South Sudan: Govt 'Ignored' Advice On Number of States

South Sudan's government may have ignored advice not to tinker with the number of states, in order to foster fragile peace and unity.

Details emerged this week of how the South Sudan Independent Boundaries Commission, a body made up of experts across the continent, indicated there would be risks of raising the number of states beyond 21, although they suggested the country should start with ten.

But there is little suggestion Juba heeded the call, as it has stuck to either 32 or more states in the country.

A group of five experts in the Commission, known as C5, had written to then Intergovernmental Authority on Development (Igad) Executive Secretary Mahboub Maalim explaining that South Sudan should revert to the ten states initially created, before discussing on whether to legitimise any increase.

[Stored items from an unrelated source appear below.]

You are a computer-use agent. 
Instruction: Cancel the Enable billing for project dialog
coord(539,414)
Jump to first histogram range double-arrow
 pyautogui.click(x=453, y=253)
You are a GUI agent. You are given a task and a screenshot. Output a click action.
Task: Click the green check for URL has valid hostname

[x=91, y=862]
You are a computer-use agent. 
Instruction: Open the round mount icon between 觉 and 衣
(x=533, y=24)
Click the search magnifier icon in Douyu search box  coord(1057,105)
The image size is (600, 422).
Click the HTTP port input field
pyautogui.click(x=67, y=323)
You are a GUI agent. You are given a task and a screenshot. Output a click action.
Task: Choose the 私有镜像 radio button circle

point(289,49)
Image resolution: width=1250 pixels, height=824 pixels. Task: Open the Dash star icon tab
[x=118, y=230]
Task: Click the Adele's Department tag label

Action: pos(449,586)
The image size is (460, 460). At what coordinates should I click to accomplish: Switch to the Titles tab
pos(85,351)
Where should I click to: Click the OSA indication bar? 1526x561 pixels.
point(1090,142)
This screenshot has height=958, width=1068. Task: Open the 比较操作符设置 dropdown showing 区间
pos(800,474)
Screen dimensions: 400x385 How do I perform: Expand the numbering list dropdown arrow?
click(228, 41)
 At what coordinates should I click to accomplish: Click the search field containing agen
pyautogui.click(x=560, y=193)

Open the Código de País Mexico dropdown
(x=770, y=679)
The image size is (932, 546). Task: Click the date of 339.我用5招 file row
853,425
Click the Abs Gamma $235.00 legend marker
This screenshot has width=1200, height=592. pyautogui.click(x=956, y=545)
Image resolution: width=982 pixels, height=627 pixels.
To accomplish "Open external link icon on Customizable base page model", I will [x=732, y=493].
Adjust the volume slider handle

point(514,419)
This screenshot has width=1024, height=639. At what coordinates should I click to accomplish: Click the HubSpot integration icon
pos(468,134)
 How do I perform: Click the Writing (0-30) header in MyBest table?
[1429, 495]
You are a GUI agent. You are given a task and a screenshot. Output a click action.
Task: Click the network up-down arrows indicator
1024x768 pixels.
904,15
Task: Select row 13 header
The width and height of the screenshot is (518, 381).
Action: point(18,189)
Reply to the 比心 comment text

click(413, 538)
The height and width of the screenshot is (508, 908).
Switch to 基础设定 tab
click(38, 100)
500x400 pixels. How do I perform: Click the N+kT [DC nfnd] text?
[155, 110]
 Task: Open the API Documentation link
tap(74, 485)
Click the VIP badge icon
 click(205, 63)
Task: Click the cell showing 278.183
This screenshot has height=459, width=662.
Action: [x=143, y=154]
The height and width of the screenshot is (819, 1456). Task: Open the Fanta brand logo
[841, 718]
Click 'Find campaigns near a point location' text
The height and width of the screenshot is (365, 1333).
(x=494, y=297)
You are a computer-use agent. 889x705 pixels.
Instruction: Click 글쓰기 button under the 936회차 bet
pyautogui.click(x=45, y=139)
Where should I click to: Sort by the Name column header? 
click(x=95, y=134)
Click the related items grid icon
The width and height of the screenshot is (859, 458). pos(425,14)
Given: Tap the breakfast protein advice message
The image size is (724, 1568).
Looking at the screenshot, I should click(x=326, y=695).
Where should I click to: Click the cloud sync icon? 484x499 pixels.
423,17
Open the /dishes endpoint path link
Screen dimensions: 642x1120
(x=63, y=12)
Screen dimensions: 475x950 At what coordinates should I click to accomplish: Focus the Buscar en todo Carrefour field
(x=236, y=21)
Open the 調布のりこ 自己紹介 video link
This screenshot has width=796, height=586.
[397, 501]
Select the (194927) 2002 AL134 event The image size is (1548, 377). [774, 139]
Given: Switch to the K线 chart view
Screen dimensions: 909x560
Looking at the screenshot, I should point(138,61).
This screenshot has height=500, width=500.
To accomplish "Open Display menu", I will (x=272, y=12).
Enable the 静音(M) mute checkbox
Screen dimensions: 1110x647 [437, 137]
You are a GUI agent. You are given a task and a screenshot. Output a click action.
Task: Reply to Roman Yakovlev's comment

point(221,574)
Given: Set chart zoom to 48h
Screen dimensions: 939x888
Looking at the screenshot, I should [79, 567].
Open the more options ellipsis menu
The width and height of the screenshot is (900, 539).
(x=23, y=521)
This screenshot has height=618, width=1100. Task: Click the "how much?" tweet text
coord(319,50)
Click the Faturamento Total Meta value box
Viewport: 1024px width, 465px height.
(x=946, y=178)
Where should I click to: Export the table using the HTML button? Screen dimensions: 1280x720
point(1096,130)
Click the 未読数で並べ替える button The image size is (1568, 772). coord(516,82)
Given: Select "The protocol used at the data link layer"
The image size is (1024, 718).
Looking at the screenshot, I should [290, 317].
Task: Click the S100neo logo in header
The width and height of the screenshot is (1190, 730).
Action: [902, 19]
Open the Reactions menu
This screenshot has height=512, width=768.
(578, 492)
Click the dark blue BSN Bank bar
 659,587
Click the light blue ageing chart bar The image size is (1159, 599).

"There was a strong voice that said there was relative peace and harmony amongst all the South Sudanese communities when they lived under 10 states. They believe that the increase to 28 and 32 states without any public consultations had divided them into tribes," the C5 indicated in June to Igad, a month after South Sudanese leaders failed to create a transitional government of national unity as planned.

Igad has been midwifing mediation in South Sudan, including talks on state boundaries.

President Salva Kiir and former Vice President Riek Machar have since failed to agree again, forcing another extension last month by 100 days.

But as the clock ticks, there are fears this extension could also lapse. Dr Machar was expected to hold meetings with President Kiir yesterday in Juba.

Speaking at Juba International Airport, Machar's Party, the SPLM-IO, Spokesperson Mamawa Peter said Dr Machar will spend about three to four days in the capital "for productive and tangible peace talks with the president."

"While in Juba Machar will hold meetings with his members and government officials regarding the number and boundaries of State.

"He has returned to make consultations with the leaders, SPLM-IO political bureau on the number of States. He will also meet with the figures and signatories to the peace agreement on the outstanding issues before the 100 days elapses."

The C5 proposed that any solution on the number of states must also include adequate independence given to local experts in the Commission.